If it is, we'll have to start looking for somewhere else to rent. We only have this house a year at a time as the landlady doesn't know when her daughters might want it, and she's offered it to us for next year as well. So far we've said we'd like it, so we'll have to see what happens. Often developments here take years to get going so it may be that nothing happens for ages.

Richard seems to have been spending a lot of time in Nicosia trying to sort out the extensive paperwork necessary to prove that he has 'duty-free' status on the island, ie is eligible to own a car that has not had the duty paid. If we had know it would be such a nuisance I don't suppose we would have gone ahead and bought the car, yet it was excellent value and - so far - seems to be running very well. We just hope and pray that we can keep it!

Just to add to our distractions, we also just had to make our annual visit to the Immigration Office, to apply for another year's residency permits.  One would think, with foreigners and tourists providing so much income to this country, that it would be easy. Particularly now that Cyprus wants to belong to the EEC. But no. Each year the rules seem to change.

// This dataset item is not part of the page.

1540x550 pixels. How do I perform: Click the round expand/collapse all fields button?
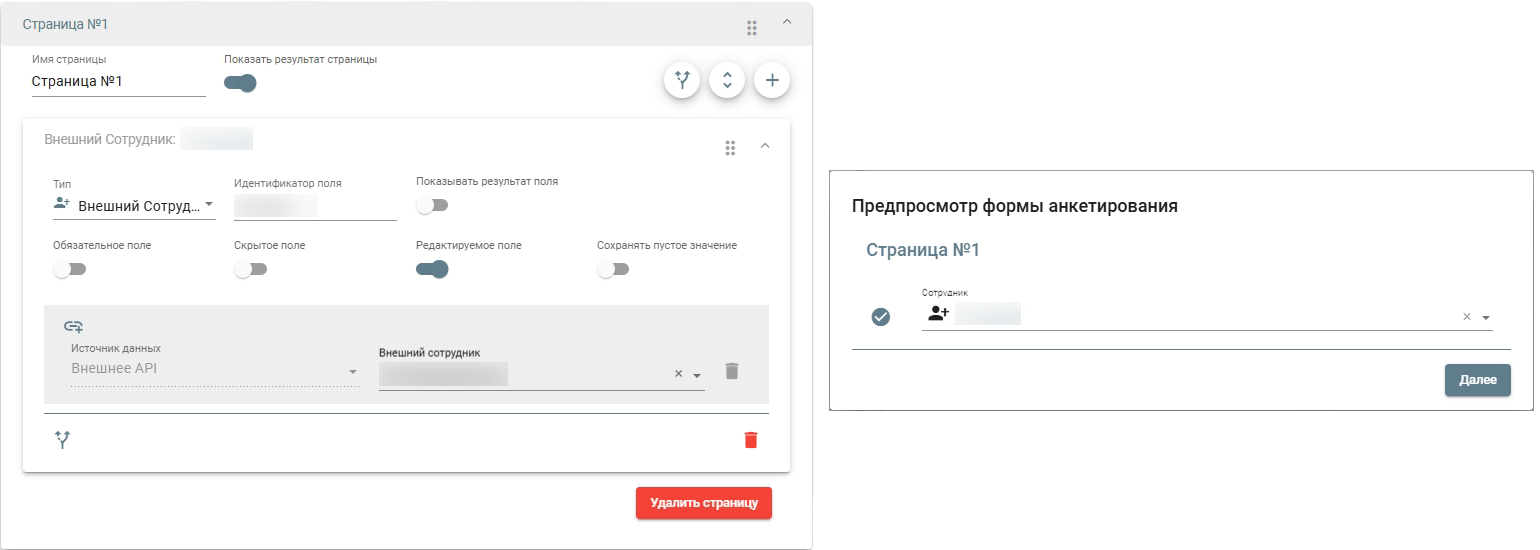pos(727,81)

The basic principle is that we need to have 'sufficient' funds in our local bank account, but nobody has been able to tell us officially how much that is.   

However it seems that two thousand Cyprus pounds is about right.   This is far more money than we would normally have in our local account, but each year we have had an unexpected increase in income, or a gift, which has enabled us to transfer this amount just before applying for our permits.   Other people borrow the money, pay it into their accounts, and then pay it back again.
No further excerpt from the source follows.